Supreme Court of the State of New York, New York County
Jan 19, 2010
2010 N.Y. Slip Op. 50118 (N.Y. Sup. Ct. 2010)

Opinion

6395/99.

Decided January 19, 2010.


Defendant Les Matthews participated in the sale of crack cocaine to an undercover police officer. On February 28, 2000, he was found guilty, after a jury trial, of Criminal Sale of a Controlled Substance in the Third Degree (Penal Law § 220.39). On March 13, 2000, defendant was sentenced, as a second felony offender, to an indeterminate term of from seven (7) to 14 years incarceration. The Appellate Division, First Department, reduced defendant's sentence in the interest of justice to an indeterminate term of from six (6) to 12 years imprisonment. On July 27, 2006, defendant moved to vacate his sentence pursuant to CPL 440.20, a motion that this Court denied on November 30, 2006. Defendant now moves to be resentenced pursuant to Section 9 of Chapter 56 of the Laws of New York for 2009, which went into effect on October 7, 2009 and has been codified CPL 440.46 ("DRLA3"). The People oppose defendant's application, noting that he violated his parole in 2006 and is currently incarcerated pursuant to his 2000 conviction.

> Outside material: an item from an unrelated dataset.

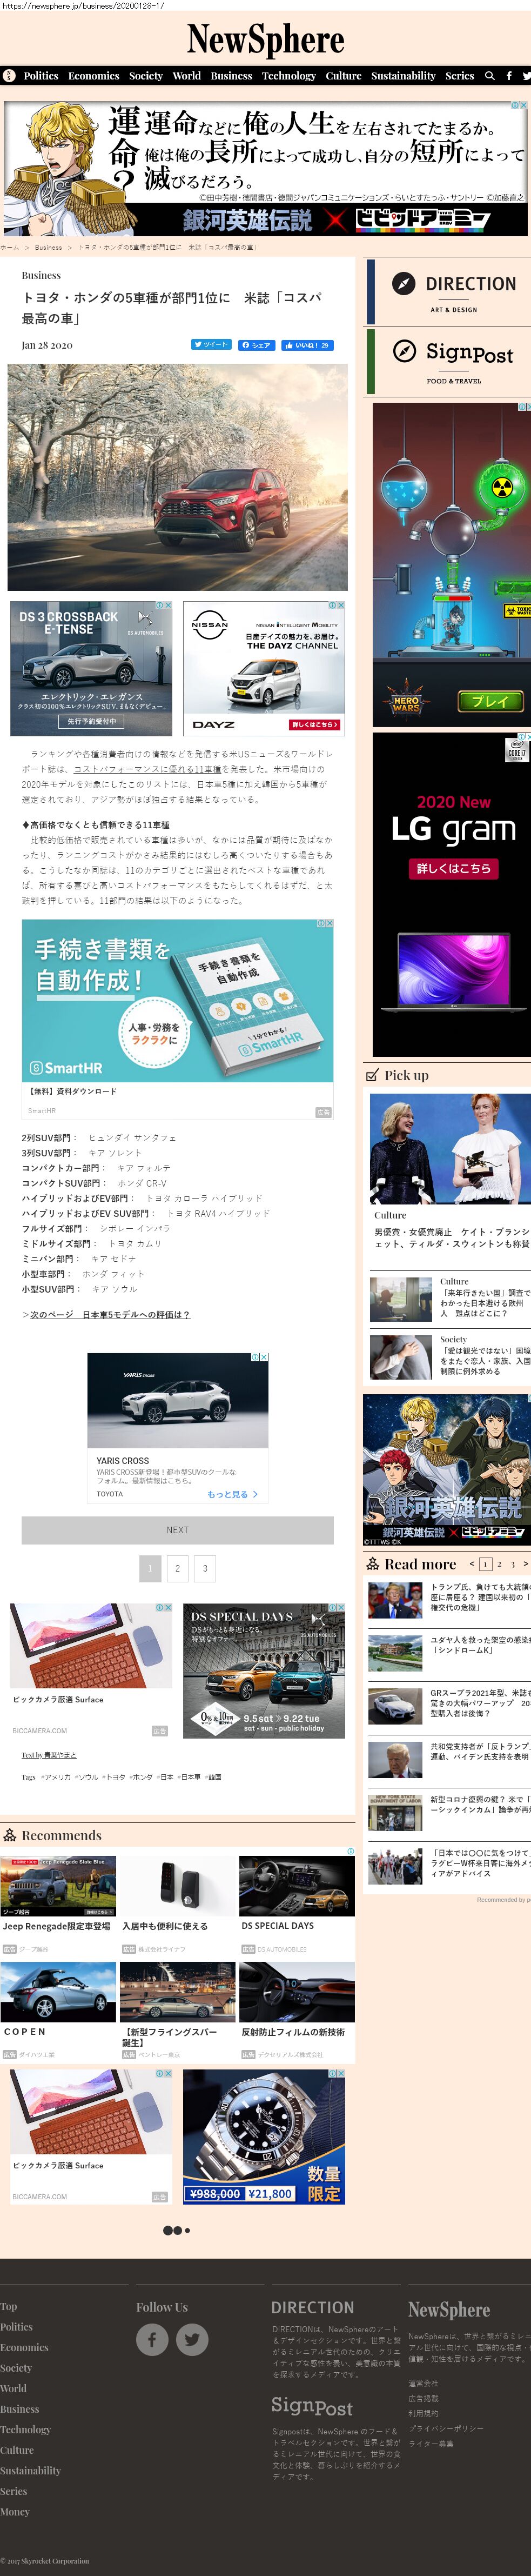Image resolution: width=531 pixels, height=2576 pixels.
Task: Click the Business breadcrumb link
Action: pos(48,247)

The facts underlying his conviction are as follows:

On August 13, 1999, at approximately 2:55 p.m., in the vicinity of 314 West 39th Street, New York County, defendant approached an undercover police officer ("UC") and asked the UC what he needed. The UC replied that he needed dimes, or $10 dollar bags of crack. Defendant asked the UC and the UC said two. Defendant then instructed the UC to follow him over to defendant's co-defendant, Bernard Mitchell. Defendant informed Mitchell that the UC needed two. Mitchell then instructed defendant to take the $20 of prerecorded buy money from the UC and make change in a nearby store, which defendant did. Defendant returned with change and handed it to Mitchell, who in turn, handed defendant two bags of crack cocaine. Defendant then handed the two bags of cocaine to the UC. Shortly before the UC departed the area, defendant stated that his name was "Les" and that the UC should look for him next time.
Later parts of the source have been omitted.